私も数年前に初めて目にした。野球のダイヤモンドほどの正方形で、小さな畑が密集しているブルゴーニュでも、これだけ小さなA.O.C.は無いであろう。

調べてみると、「ル・クロ・モンマルトル」というワインで、その歴史は古く2000年近く前のローマ時代から始まるらしい。
年間6000本というから、ロマネ・コンティと同じくらいの生産数である。
毎年10月の収穫祭で販売されているのだが、“パリのワイン”としての希少価値が影響しているのか、味に比して値段が高めらしい。品種は、ガメイ70%、ピノノワール25%とある。

ブルゴーニュにはその330倍ほどの特級畑がある。「クロ・ヴージョ」である。その面積50ha。わかり易く言えば、約700m×700mのぶどう畑だ。その畑が、等高線に沿って南北に帯状にあれば問題はないのだが、長方形の左上の角を欠いた五角形の形で存在している。
斜面の上と下で、15mほどの標高差があるのだ。土壌の組成や、水はけの良し悪しなどが違ってきてもやむを得ないであろう。昔からヴージョは、斜面の上の畑を良しとしてきた。斜面の下のワインは、特級と言い難いモノも有るかもしれない。
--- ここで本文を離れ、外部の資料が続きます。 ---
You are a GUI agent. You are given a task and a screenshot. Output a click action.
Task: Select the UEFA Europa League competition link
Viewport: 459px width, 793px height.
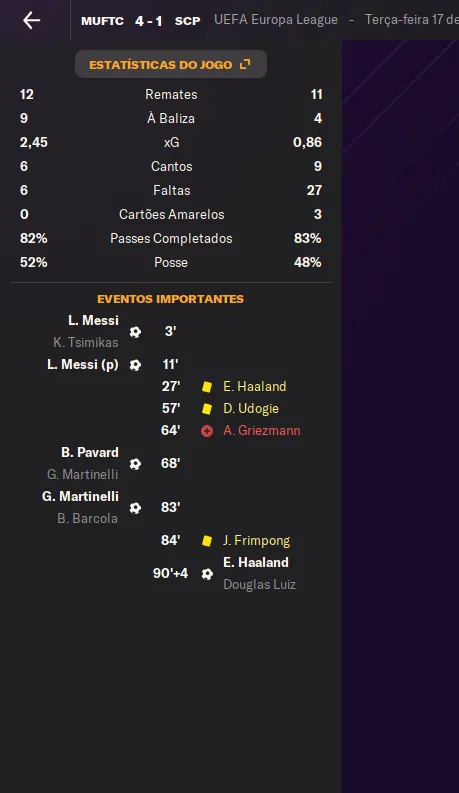click(276, 20)
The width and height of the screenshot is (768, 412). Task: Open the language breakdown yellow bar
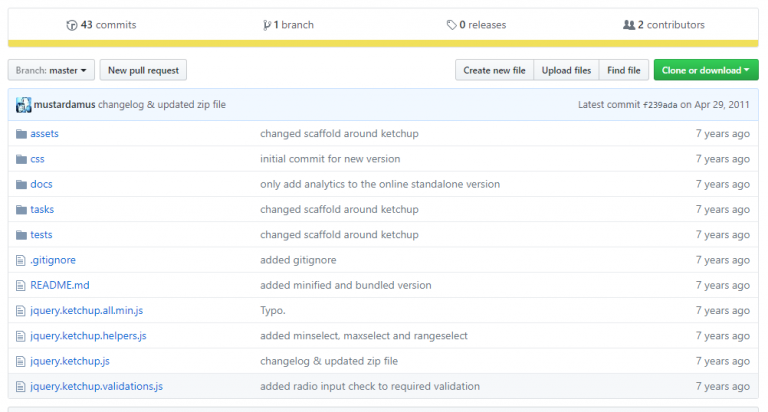coord(383,44)
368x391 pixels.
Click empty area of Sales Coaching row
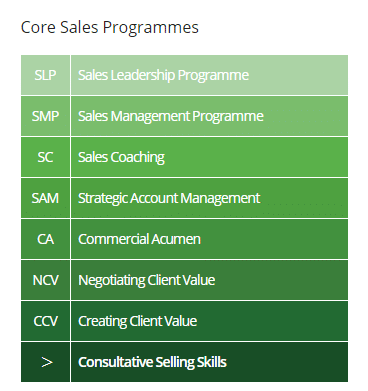click(x=257, y=157)
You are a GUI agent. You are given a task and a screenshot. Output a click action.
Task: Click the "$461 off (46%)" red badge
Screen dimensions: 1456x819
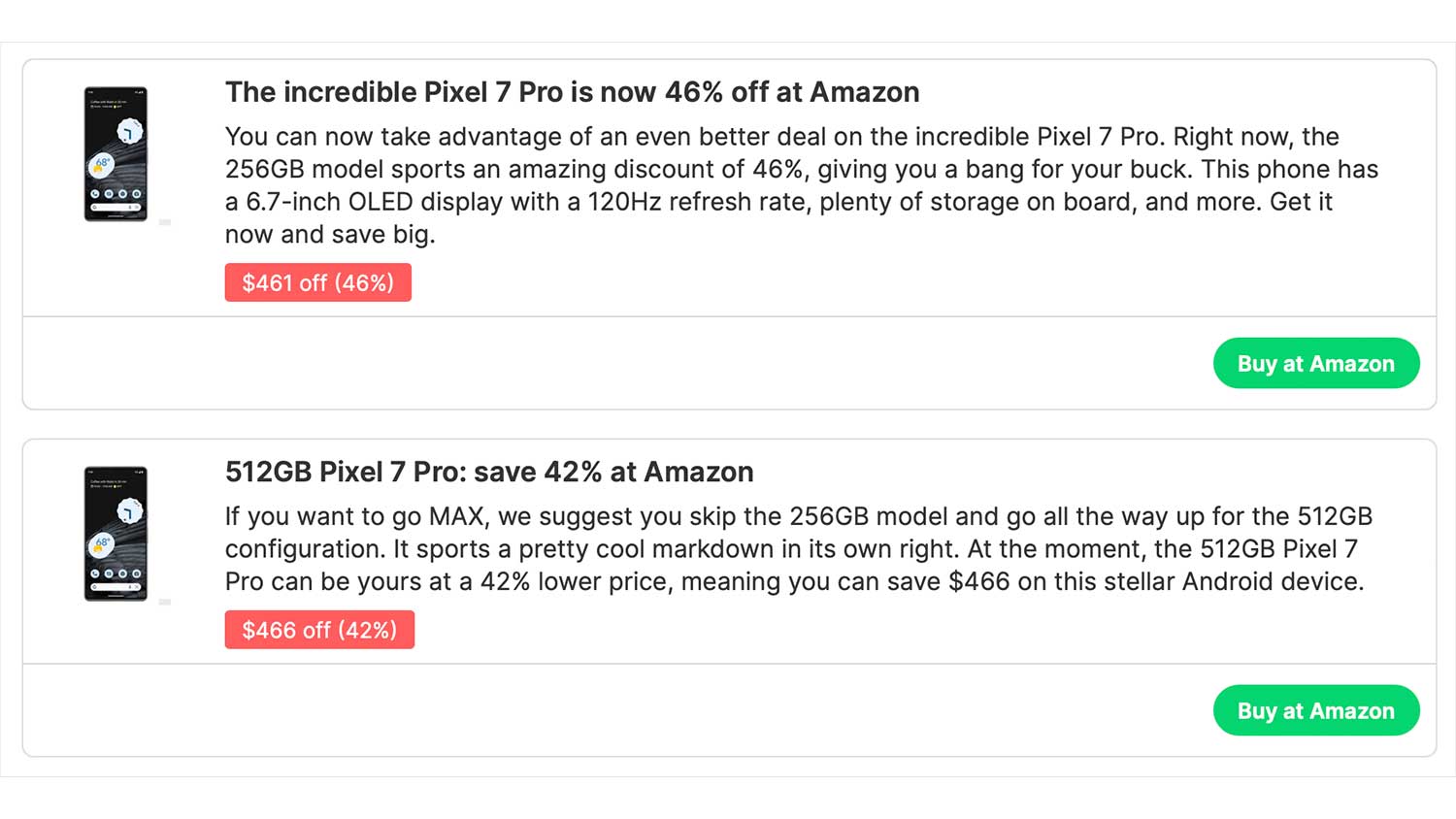point(317,282)
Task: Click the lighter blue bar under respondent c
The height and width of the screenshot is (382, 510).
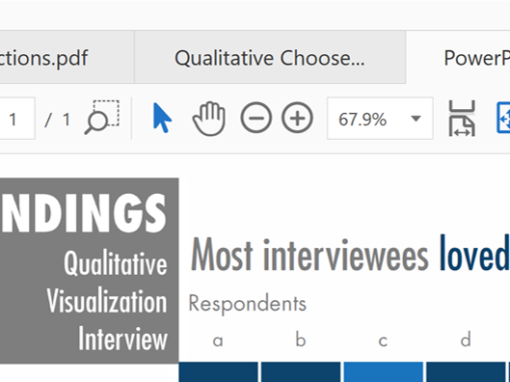Action: click(x=383, y=372)
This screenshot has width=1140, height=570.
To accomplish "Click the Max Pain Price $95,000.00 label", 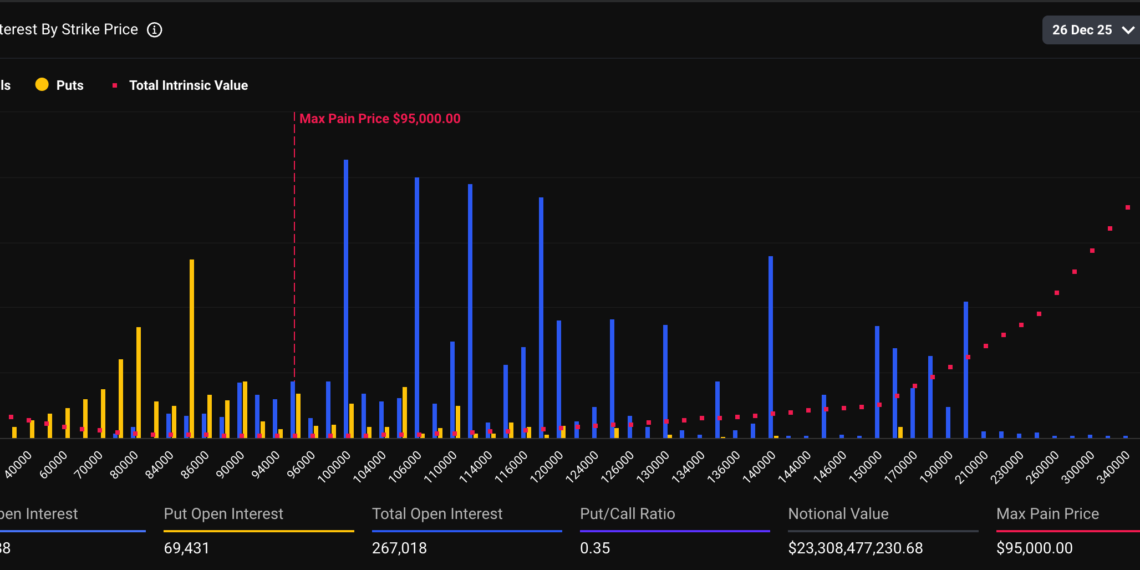I will (380, 118).
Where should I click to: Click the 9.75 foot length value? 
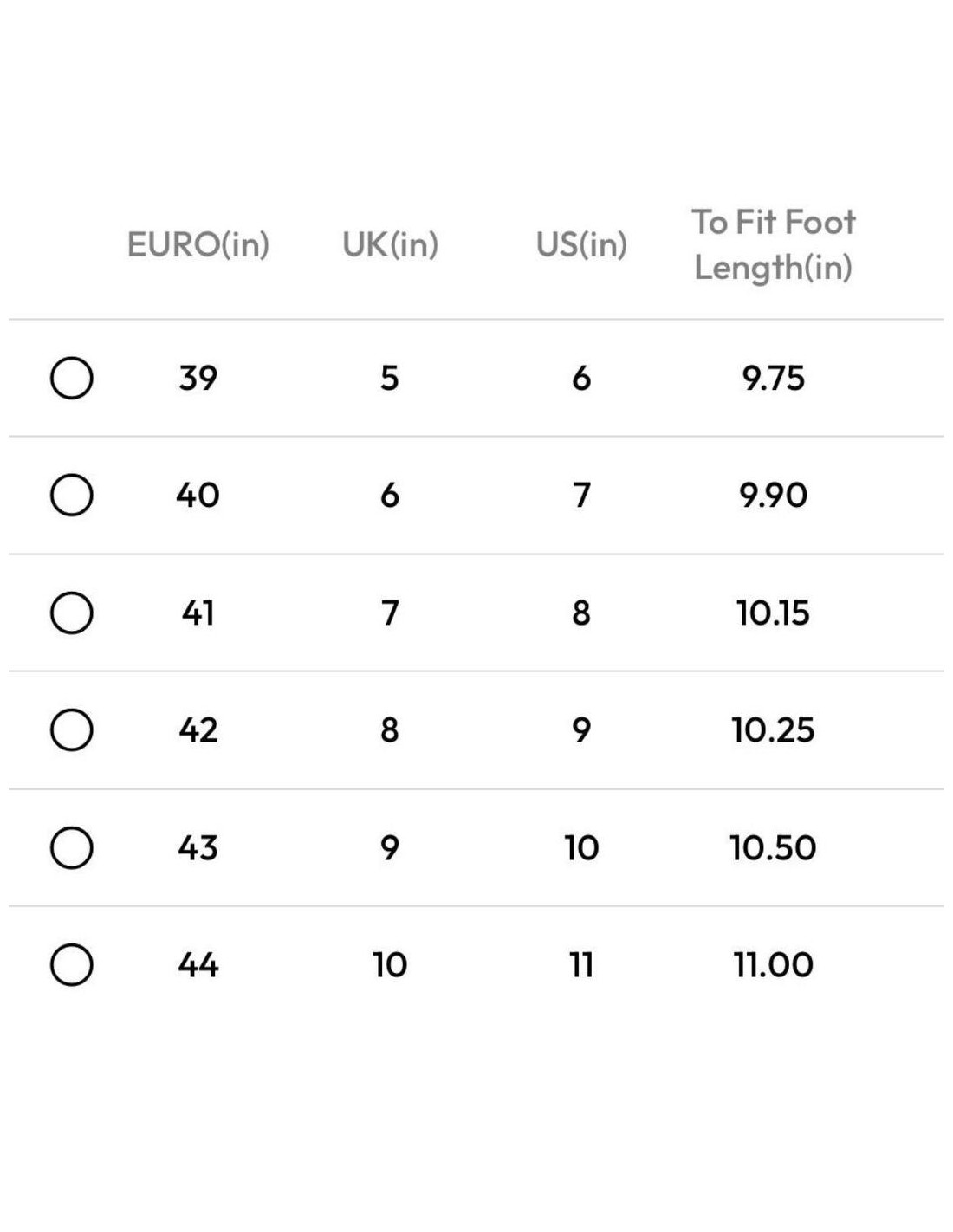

ヴージョには80ほどの生産者がいるのだが、誰が何処の区画を持っているかは、長い間秘密にされてきた。しかし30年ほど前、あるワイン評論家によって公表されてしまったのだ。今では、誰が何処の区画を持っているか明白となっている。
昔から、ヴージョのワインで名声を博してきたほとんどの造り手たちの畑が、斜面上部に位置していることに納得させられた。しかしながら、ブルゴーニュワインはここでも造り手次第なのだ。斜面下部に畑を持つ実力のある著名な造り手から、数はすくないが秀逸なヴージョも生まれている。